Jeralyn Merrit of TalkLeft, the politics of crime, agrees with me.



then about 26 months.

Jeralyn Merrit of TalkLeft, the politics of crime, agrees with me.

It wouldn't be the first time Ms Merritt was wrong about this case. IIRC she thought that the defense had done a good job and introduced reasonable doubt.

Ditto for you.

First Tokyo Jodi, that was a big improvement over what you usually comment. You took a position, instead of sniping, and, gasp, found someone who agreed with you, (LMAO, that phrasing implies that Jeralyn jumped on your bandwagon.) and then provided a link. That's what I call blogging in good faith.

If you had read Jeralyn's comments you would have seen that she pretty much reversed herself:

"I make a distinction between the political and the legal. I think judges in other circuits would disagree with Walton, but Walton only has to be correct at this juncture for his circuit.

So, you are likely to have your wish. I don't think Libby will get the appeal bond, and then it's up to his lawyers to appeal the denial of the appeal bond to the D.C. Circuit Court of Appeals, which will decide the issue based on its precedents, not the other circuits' precedents.

Nonetheless, the issue that troubles me most from a legal perspective, is refusing to allow a memory expert to testify."

Bold is mine.

Pete at 8:44 is absolutely correct, Jeralyn disagreed with emptywheel throughout the trial. She was consistently wrong in predicting what would happen and emptywheel was consistently correct. IIRC, Jeralyn is a defense attorney. She's paid to provide the opinion of a defense attorney and she's advertising her services to prospective clients who need a defense attorney. bmaz's comments above are far more detailed than Jeralyn's about all the relevant issues of memory defense. Later on in Jeralyn's thread, commenters brought up a "Grilling to Remember." I have no idea why Jeralyn failed to mention that and I'll be interested to she if she replies.

Tokyo John Casper

first I am not a lawyer. If you want to talk hard science, mathematics, engineering, computers, innovation that sells, then you are sputtering around in my time-space.

I have known about Jeralyn's arguments. You diss' them for being those of defense attorney as if she is a pariah.

You speak of Emptywheel's track record as compared to Jeralyn's. Emptywheel has been correct about many things that happened in the trial. Sure. And a simple clock that doesn't work will be right at least once a day, if not twice.

Emptywheel has also been incorrect a substantial number of times on this whole Wilson-Plame-Rove thing. I admire her work ethic, but I perceive that she is driven to prove what she has already made up her mind about, and keeps going like the bunny with the batteries.

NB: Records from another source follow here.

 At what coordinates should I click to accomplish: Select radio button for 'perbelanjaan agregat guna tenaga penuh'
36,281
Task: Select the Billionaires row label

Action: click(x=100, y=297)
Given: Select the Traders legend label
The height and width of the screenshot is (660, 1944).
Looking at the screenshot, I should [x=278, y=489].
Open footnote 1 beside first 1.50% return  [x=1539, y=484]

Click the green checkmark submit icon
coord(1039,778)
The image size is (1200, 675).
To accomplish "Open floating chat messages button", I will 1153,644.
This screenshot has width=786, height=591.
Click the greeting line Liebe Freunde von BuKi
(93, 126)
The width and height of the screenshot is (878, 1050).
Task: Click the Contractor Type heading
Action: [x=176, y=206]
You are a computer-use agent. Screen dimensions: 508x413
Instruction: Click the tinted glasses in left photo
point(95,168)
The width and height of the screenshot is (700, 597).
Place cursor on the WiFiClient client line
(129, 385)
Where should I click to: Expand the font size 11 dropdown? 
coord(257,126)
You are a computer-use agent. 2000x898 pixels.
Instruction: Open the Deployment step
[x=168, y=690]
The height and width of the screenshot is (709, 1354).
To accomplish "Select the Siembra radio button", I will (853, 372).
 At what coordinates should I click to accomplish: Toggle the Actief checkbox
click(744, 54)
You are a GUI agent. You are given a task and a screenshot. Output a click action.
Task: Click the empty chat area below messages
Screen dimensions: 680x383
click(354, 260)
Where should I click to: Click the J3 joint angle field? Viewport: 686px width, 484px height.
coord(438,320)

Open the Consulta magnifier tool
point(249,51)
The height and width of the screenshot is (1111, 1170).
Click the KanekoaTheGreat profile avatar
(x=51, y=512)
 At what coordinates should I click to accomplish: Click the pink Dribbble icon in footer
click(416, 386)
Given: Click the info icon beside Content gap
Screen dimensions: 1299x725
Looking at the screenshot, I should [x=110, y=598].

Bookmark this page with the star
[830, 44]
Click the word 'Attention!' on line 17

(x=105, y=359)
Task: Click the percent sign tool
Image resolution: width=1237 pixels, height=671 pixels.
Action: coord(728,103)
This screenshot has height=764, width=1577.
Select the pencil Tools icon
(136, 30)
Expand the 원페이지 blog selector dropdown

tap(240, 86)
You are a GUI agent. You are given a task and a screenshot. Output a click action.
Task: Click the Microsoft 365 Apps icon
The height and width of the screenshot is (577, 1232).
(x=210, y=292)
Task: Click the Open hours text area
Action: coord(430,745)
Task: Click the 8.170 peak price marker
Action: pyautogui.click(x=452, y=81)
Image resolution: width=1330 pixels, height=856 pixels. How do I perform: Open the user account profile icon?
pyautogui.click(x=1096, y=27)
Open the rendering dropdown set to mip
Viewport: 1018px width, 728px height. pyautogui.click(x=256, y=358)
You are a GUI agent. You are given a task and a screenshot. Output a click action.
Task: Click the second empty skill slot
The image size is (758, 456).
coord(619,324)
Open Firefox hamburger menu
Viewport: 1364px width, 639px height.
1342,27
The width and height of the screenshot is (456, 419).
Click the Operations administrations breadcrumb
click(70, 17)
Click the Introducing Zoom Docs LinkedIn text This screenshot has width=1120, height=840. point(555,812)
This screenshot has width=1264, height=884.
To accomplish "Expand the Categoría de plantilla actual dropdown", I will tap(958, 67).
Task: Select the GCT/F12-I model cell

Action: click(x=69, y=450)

For all the fury and froth, the most this so called investigation has brought about legally is a 30 (or 26) month sentence for guy who make a mistake trying to keep his story straight.

Again, to repeat my own position. The guy muffed his story. Sure. It should have been at most one count of perjury and we could quibble on the obstruction because that seems more complicated and depends on presuming stuff.

I notice the lawyer types bmaz, Gary, Neil haven't yet tackled my bringing in Jeralyn's arguments. But maybe they are busy like I was yesterday.

In response to the above, it is hard to tackle a vacuum.


I understand you not wanting to tackle someone speaking the same leqalspeak you use.

"If you want to talk hard science, mathematics, engineering, computers, innovation that sells, then you are sputtering around in my time-space."

Tokyo Jodi, check out your 3:00, you pasted in an address without the HTML to make a link for it. You lie like a rug. What "hard science?" What "math?" What "engineering?" What "computers?" Please by all means be very specific and let us know where your expertise resides.